Making it rain in the theatre: a masterclass


Hi my name’s Alex Stuart. I run the props
department here at the Sydney Theatre Company A rain system has three components.
You know you need a supply of generally water but you could make it
whatever you want you could you could rain blood if you wanted to but generally it’s water when you’re talking about rain so you need a water supply at some sort of
pressure. Now that could be as simple as a tap. The second component is a delivery system
if you want an analogy the delivery system would be the showerhead
in your shower at home. In this production that we’re building at
the moment in Saint Joan I have essentially built a really big shower head which is this unit here that you see here. The third component is where the water goes.

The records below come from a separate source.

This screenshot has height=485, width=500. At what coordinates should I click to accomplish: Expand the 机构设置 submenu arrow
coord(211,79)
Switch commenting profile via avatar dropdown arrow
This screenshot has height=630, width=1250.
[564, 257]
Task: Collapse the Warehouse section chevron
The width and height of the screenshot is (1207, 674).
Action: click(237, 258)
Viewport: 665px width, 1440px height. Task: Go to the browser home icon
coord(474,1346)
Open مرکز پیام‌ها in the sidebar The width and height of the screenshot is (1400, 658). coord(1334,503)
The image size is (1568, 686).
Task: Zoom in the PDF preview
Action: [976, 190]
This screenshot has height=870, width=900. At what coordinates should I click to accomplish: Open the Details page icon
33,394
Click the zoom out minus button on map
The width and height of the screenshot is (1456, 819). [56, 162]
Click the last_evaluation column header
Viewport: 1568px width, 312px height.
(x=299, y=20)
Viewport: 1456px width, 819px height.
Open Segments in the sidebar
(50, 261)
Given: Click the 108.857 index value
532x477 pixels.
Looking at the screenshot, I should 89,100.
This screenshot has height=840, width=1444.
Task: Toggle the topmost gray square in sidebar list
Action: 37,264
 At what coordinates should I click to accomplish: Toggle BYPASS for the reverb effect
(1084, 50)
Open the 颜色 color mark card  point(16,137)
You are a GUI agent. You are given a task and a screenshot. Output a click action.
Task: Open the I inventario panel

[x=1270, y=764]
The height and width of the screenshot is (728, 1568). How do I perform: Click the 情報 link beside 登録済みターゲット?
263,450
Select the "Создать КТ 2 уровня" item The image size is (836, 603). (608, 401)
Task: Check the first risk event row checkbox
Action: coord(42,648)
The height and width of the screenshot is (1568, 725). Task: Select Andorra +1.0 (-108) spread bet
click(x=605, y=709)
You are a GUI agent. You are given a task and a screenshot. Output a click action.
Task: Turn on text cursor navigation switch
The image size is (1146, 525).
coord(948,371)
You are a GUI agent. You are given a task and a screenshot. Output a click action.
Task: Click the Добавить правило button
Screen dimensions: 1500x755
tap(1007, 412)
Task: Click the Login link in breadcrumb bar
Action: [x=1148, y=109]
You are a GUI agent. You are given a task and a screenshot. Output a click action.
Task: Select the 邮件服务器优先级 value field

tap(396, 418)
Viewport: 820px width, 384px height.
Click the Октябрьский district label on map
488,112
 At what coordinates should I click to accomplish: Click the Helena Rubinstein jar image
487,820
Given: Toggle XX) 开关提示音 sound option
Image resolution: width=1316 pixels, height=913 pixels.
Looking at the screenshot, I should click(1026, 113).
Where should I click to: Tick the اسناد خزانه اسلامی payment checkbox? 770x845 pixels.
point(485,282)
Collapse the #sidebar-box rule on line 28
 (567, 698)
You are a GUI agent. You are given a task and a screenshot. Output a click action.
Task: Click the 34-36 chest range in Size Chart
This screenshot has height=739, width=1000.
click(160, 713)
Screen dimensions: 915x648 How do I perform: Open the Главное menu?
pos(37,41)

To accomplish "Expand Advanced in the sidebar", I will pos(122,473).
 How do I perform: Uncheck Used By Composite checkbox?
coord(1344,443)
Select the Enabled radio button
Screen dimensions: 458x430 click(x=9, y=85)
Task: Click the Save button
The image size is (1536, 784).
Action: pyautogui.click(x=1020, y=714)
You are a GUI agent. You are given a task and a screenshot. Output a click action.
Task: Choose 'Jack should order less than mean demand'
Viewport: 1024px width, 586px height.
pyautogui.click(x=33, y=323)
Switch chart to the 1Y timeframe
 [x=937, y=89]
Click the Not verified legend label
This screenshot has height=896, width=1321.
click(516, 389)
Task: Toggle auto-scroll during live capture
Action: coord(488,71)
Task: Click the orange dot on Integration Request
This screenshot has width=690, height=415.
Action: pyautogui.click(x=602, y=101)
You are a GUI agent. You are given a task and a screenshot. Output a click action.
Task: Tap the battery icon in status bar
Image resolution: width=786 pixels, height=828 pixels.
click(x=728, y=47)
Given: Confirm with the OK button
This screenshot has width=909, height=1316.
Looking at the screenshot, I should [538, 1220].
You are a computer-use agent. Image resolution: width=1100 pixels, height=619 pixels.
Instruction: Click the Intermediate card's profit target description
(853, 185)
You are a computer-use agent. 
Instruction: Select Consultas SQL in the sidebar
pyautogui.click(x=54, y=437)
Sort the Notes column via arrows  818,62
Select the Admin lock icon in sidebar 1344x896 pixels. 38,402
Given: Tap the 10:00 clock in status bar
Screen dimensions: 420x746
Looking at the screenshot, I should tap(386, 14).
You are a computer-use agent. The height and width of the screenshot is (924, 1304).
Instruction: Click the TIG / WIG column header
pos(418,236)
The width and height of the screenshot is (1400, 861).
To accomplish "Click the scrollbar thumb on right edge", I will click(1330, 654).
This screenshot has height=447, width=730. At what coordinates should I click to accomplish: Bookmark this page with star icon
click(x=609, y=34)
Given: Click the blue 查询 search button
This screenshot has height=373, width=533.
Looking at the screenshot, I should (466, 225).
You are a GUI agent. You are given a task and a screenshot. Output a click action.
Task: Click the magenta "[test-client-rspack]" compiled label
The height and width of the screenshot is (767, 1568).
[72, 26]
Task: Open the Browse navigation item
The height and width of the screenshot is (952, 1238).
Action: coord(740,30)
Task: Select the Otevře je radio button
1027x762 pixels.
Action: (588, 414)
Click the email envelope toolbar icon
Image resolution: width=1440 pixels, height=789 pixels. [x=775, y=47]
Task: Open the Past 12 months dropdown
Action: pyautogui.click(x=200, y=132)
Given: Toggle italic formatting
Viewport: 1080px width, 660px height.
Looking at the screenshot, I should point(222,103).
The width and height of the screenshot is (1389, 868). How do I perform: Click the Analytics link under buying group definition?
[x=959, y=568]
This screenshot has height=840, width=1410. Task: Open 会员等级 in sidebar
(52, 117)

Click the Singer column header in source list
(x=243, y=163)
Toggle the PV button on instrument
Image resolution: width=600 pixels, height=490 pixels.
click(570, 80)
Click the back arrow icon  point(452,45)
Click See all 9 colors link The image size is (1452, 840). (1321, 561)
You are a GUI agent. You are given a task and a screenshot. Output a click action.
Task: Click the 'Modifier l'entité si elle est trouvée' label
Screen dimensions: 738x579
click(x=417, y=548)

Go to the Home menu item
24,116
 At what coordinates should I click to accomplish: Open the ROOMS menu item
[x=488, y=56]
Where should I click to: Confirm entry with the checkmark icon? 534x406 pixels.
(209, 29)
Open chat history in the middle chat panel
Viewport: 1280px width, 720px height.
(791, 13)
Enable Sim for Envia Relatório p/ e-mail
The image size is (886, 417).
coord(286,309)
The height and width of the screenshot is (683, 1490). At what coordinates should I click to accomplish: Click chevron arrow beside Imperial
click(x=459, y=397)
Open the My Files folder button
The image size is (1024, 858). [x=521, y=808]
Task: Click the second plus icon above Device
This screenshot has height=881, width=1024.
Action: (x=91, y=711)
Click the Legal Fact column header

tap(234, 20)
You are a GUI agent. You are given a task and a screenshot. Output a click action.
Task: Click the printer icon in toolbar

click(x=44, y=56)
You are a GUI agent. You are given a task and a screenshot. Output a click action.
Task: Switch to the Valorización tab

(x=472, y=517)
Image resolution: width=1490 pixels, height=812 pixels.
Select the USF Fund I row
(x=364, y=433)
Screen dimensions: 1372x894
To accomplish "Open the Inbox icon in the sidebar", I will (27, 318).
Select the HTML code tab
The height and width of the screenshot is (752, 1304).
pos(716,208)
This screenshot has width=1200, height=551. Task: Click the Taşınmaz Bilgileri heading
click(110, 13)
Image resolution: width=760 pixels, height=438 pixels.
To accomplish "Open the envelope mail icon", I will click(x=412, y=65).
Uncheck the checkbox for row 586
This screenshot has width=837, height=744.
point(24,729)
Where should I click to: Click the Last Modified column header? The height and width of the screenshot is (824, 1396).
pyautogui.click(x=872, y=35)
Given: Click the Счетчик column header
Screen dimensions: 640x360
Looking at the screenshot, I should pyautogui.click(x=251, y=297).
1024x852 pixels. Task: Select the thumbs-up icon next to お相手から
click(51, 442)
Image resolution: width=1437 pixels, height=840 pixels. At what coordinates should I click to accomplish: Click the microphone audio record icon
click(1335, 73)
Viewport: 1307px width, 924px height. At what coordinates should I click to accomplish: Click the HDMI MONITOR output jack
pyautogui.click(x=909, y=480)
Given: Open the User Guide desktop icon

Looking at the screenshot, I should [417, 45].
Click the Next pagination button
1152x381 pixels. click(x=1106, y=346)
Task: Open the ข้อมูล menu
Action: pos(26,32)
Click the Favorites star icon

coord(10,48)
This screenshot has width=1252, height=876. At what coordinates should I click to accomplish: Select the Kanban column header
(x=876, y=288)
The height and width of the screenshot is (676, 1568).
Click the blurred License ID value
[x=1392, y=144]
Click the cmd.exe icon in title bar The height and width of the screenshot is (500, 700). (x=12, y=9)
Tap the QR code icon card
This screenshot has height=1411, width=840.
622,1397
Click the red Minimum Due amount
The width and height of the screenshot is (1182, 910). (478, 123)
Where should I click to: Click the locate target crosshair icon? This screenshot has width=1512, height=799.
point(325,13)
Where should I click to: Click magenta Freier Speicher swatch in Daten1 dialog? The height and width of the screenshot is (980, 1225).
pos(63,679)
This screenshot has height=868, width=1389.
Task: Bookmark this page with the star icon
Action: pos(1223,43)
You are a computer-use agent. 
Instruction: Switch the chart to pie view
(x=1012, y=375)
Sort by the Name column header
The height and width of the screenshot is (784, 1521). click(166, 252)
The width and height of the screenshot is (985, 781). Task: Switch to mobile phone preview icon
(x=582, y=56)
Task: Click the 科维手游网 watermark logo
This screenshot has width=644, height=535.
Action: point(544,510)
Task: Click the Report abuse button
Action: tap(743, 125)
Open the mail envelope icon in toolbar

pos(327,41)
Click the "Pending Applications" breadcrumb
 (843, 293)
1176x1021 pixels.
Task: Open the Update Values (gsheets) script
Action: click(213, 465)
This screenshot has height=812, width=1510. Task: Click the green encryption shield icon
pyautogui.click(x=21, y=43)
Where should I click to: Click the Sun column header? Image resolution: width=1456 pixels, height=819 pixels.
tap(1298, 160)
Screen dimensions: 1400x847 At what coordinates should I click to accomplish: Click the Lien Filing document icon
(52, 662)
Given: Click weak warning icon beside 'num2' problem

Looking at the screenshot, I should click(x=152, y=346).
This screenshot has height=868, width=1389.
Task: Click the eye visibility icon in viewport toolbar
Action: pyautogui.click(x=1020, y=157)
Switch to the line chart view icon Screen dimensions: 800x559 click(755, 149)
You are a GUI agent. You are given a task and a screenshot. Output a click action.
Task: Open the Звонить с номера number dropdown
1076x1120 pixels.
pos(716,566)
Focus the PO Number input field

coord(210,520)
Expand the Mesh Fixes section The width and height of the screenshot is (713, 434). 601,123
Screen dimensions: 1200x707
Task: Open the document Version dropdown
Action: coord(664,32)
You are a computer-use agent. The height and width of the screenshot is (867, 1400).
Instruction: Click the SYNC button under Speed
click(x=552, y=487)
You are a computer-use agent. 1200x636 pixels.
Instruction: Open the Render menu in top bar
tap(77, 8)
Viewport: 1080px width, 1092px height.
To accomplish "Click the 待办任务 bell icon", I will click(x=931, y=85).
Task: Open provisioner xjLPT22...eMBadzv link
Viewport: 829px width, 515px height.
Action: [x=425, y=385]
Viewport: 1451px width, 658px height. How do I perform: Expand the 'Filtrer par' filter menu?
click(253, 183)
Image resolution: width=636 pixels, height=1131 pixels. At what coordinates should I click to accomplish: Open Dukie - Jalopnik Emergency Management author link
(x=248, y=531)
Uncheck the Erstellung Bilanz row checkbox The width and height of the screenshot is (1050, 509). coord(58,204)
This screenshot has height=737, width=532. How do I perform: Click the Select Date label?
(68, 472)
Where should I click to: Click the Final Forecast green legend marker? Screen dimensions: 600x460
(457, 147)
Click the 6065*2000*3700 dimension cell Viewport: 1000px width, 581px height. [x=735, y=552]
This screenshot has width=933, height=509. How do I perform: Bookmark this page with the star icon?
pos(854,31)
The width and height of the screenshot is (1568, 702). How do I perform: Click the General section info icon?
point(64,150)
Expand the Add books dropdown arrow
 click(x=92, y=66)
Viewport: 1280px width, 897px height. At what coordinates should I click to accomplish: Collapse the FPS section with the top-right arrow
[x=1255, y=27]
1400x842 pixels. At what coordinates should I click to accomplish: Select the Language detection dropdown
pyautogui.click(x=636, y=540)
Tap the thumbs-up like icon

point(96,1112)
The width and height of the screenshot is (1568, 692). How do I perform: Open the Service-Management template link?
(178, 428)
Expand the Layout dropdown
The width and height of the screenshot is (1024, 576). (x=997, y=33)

It can be as simple as you just capture the water in a bucket under the stage
you know if it’s a little bit of rain. If you’re talking about a lot of rain then
you need that water to go somewhere. The best idea is to have a slight rake on
the stage and just as rain hits your roof and falls down the rake and into the
gutter you have a gutter on the front of the stage that collects that
water and sends it wherever to take care of In a system of this size we bring in
the big guns. We bring in a big tank with a big pump that can pump water all the
way up to the grid and then over to where this unit hangs above the stage. In
Saint Joan the actors are going to be in the rain so that tank is heated tank so
we’re pumping heated water up into the grid across and down to this unit which
has rigged 14 meters or 15 meters above the stage. Once the water comes in
through this point it comes out to the edges and it splits and goes around
through all of these points here that you can see. Now all of these units are
electrically controlled solenoids it’s basically a valve for water. When the
whole system is pressurized you’ve got water all the way up to this point in
all of these points around. At a particular cue in the show whenever that is you can actuate all of these solenoids
and you’ll get water entering out of the little nozzles here at all of these
points around. On this one here we’ve got sixteen points on the outside and we’ve
got four points on the inside. When you build for theater often it’s not about
naturalism. Sometimes it’s about something a bit more specific. At the
delivery points we can we can essentially sculpt the shape of the rain
by utilizing different nozzles where the water exits and they could be tiny
little things like this right up to monsters like that. The nice thing about
these nozzles is they come in all different sort of sizes and all
different sort of shapes and all different sort of capacities so you can
sculpt the shape of the rain. You can regulate the amount of water that’s
being thrown out and you’ll have to collect on the stage, and most
importantly you can regulate the drop size the droplet size if you go with
something like these beautiful things here they throw out a hell of a lot of
water and they’re really big droplet size so it looks great when it hits the
ground and all that sort of stuff but really really tricky to light. If you use
very small heads like that you get a nice soft fan pattern you’ve got a lot
smaller particles a lot easier to light and it looks great. Now of course you can
mix that up as well so you get elements of both in.